───── SOURCE EXTRACT ─────

80-Bus News

  

July–August 1983, Volume 2, Issue 4

Page 49 of 55

Aunt Agatha’s Agony

Column by D. Parkinson

First a “Thank you” to those of you who wrote in with messages of sympathy. It was obviously very late at night when the Editor put the last magazine together, and “Aunt Alice” was the only title that surfaced through the alcohol fumes. [Ed. – do you prefer this title?]

Denizen of Hell

It is strange how things resurrect themselves. Recently I’ve been rung about IMPs and IMPRINT, and I’ve also seen a letter on the same topic. I gather somebody somewhere has bought the remains of all the Nascom IMP printer and is selling the circuit boards and printer mechanisms as scrap. The IMP was best described as an early low-cost printer whose quality, of output was poor compared to the current Japanese offerings. The mechanism used did not offer very good registration, and IMP printouts reproduced directly in magazines were easily recognisable by the drunken appearance of the columns. (The registration on the IMP I had was bad despite careful adjustment. The best I could do was to get it to line up at about every tenth column across the page – others may have fared better). However it did produce legible printout, which is far better than nothing! I trust current IMP owners will forgive the use of the past tense above.

─────

## PROMPT A
According to the column, what title was the only one that came to the Editor's mind when putting the last magazine together?
## PROMPT B
In the column on the IMP printer, why were IMP printouts reproduced in magazines easy to recognize?
## PROMPT C
Carry on the column about the IMP printer, starting after its last sentence.

───── RECORDS SHOWN ─────

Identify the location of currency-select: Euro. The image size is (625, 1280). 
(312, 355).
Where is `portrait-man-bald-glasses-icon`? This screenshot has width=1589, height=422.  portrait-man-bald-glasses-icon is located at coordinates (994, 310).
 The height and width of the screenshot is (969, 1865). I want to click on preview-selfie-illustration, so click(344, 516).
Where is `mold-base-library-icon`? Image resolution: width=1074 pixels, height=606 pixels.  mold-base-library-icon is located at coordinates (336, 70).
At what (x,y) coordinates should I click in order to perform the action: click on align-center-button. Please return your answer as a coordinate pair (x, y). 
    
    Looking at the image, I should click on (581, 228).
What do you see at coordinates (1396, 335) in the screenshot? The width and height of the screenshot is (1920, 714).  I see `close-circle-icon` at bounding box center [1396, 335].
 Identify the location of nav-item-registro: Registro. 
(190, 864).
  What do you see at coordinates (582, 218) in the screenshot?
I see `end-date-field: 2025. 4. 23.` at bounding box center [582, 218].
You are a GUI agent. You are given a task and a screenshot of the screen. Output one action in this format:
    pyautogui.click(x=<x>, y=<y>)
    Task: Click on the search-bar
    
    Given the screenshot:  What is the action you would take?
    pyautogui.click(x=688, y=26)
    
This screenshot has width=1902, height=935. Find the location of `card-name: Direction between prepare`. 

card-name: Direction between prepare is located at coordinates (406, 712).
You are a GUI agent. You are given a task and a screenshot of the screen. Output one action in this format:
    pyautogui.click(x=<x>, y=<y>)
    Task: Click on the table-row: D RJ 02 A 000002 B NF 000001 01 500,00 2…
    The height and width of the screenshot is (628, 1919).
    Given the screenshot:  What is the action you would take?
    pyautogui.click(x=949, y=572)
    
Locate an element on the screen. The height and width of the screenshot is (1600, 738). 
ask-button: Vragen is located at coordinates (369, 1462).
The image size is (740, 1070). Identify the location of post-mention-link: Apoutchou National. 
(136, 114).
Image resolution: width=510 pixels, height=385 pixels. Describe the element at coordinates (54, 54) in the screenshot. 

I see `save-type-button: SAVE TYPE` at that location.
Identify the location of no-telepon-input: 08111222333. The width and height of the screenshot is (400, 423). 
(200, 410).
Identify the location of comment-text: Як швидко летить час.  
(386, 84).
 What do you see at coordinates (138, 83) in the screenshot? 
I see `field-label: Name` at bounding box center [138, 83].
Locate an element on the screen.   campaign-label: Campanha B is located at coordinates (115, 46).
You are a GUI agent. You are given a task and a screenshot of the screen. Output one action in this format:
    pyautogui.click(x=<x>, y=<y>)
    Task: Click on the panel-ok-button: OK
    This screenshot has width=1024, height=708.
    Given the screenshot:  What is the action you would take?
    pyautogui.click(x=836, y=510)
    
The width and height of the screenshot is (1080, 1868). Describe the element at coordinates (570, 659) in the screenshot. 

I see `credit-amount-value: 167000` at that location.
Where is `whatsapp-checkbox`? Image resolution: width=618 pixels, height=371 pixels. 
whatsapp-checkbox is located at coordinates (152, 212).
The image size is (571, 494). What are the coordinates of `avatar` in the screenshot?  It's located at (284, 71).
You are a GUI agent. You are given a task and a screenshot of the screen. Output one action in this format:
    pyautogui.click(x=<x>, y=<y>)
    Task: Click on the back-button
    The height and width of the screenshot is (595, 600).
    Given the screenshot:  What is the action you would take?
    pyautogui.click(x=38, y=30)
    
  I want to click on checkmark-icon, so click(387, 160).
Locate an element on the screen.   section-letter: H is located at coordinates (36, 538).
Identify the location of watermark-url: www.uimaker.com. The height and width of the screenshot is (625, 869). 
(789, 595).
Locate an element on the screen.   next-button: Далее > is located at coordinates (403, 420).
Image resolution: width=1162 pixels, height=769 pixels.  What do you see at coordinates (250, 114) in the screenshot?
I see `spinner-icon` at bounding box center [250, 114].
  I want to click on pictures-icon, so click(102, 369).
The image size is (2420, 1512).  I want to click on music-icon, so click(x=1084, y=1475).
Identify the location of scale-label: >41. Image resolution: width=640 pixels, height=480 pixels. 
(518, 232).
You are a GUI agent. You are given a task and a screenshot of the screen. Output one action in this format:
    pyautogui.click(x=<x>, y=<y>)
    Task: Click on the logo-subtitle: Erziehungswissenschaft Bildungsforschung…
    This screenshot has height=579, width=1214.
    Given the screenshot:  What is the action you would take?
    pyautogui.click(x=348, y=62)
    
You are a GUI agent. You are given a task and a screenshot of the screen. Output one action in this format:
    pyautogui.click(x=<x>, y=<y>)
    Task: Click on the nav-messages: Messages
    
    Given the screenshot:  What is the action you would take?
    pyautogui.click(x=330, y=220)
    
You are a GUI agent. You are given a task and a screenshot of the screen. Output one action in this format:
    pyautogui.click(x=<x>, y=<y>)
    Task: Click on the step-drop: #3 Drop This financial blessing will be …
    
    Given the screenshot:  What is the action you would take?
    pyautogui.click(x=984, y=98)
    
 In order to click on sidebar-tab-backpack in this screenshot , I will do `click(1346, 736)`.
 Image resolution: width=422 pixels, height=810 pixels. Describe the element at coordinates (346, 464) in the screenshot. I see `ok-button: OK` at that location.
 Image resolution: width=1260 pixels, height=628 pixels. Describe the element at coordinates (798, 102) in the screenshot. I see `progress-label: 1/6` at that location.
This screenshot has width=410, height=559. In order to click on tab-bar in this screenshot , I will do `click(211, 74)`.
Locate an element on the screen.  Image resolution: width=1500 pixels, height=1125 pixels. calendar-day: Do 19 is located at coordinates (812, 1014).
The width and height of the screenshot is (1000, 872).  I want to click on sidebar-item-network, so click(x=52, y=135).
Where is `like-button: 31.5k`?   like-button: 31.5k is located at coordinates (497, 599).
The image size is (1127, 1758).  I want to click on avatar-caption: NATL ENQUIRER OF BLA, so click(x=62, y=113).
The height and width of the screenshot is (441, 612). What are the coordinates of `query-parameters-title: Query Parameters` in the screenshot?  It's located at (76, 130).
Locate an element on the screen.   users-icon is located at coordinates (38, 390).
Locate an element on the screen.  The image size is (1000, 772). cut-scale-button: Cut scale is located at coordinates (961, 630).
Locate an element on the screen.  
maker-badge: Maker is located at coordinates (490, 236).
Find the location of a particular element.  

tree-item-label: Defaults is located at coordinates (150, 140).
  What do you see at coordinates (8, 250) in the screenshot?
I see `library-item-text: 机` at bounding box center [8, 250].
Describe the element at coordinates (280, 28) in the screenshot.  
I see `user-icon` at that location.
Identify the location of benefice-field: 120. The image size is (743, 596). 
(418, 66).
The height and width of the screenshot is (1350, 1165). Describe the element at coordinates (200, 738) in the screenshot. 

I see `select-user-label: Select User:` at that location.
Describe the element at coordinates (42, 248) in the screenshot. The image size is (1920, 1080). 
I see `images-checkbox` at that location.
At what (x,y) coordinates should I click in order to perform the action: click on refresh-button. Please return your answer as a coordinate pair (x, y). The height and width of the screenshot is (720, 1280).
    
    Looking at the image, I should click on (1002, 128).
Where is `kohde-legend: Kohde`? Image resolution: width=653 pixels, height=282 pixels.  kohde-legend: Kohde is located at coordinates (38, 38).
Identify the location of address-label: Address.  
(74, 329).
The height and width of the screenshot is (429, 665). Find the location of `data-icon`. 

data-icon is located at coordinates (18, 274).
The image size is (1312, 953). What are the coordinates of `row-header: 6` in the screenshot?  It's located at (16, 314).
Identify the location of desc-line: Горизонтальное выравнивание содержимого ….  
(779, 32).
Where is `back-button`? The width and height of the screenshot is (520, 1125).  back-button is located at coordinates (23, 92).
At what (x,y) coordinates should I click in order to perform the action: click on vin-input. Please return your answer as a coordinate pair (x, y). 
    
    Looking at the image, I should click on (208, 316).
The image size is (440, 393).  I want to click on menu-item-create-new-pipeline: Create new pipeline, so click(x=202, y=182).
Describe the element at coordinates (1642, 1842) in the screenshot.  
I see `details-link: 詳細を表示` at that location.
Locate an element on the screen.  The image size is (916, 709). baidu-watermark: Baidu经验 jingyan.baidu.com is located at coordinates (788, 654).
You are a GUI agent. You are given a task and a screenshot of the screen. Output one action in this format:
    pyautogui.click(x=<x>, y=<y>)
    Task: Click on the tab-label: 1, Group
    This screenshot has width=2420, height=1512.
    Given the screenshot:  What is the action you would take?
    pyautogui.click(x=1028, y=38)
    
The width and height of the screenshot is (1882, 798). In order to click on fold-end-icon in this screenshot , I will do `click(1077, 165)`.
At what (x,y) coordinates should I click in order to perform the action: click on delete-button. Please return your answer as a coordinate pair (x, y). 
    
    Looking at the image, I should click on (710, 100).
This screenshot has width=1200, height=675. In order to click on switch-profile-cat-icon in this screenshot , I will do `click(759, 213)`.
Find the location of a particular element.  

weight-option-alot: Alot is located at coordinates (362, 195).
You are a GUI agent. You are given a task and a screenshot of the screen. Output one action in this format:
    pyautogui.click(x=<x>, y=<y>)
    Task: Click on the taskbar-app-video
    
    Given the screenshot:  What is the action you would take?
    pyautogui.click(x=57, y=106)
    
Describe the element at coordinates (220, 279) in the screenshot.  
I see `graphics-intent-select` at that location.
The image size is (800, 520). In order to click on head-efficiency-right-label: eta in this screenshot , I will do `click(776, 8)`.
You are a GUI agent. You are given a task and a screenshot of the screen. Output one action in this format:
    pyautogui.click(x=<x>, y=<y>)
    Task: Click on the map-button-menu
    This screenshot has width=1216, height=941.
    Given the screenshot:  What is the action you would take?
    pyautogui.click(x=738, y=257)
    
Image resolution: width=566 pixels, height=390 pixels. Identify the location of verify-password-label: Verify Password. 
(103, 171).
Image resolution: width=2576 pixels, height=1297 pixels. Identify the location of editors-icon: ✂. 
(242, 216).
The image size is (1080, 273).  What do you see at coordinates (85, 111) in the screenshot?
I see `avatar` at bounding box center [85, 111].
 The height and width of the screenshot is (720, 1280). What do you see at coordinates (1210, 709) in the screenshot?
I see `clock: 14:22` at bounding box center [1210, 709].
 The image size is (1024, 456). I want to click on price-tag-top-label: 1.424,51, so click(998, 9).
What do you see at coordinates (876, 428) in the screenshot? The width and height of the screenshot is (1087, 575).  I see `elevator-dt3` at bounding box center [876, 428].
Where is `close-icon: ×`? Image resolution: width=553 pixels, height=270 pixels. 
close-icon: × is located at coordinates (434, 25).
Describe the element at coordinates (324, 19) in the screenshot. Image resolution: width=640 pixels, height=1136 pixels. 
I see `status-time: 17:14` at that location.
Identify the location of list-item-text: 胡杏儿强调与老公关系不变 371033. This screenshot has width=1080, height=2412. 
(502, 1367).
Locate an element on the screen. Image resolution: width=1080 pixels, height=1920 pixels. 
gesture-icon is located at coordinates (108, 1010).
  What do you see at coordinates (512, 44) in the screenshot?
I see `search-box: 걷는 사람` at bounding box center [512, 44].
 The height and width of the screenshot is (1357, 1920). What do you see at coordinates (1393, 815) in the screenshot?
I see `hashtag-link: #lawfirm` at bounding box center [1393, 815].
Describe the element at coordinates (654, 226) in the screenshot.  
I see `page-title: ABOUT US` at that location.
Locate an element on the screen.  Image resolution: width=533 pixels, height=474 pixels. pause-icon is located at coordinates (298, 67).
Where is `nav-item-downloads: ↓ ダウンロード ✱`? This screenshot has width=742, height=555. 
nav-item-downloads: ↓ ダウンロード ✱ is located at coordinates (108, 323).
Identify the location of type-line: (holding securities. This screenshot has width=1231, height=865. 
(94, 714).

─────

## TASK OUTPUT A
"Aunt Alice"

## TASK OUTPUT B
The IMP's mechanism did not offer very good registration. As a result, the columns in its printouts had a "drunken appearance" that made them easy to spot.

## TASK OUTPUT C
The IMP was actually controlled by a Z80 microprocessor. The original IMP was sold with NASPRINT as the control program installed in the printer. Subsequently I wrote IMPRINT [1], a replacement control program for the IMP which offered enhanced features such as selectable unidirectional-bidirectional printing, and a graphics mode. IMPRINT was supplied in a 2716 EPROM as a plug-in replacement for NASPRINT. Installation was just a case of removing the cover of the IMP, (easier said than done!), carefully extracting the NASPRINT EPROM from its socket, and inserting IMPRINT in its place, taking care to maintain the same orientation of the EPROM.

Be rude & Interrupt

For those of you embarking on adventurous software/​hardware projects (Like trying to breathe life into the remains of an IMP), don’t overlook the capabilities of your computer. For example when I developed IMPRINT I intially used the Nascom 2 to check the performance of the software in a non-destructive manner. In the IMP the print-head solenoids are driven via an output port and transistor buffers. The print-head has a maximum permitted duty cycle, and if this is exceeded the result tends to be a dead print-head and smoking drive transistors! An error in the software could have easily lead to the end of the project, leaving me with a totally useless printer. The answer was to disconnect the drive to the print-head during the development to prevent this happening. – “But then you couldn’t see what was happening” I hear you cry – wrong, this is where the N2 comes in again. The output of the IMP’s print-head driving port was connected to the PIO on the Nascom, together with a strobe signal. Three programs were then written for the N2.

  1. An interrupt-driven routine which read a character from the PIO and stored it in a buffer in memory.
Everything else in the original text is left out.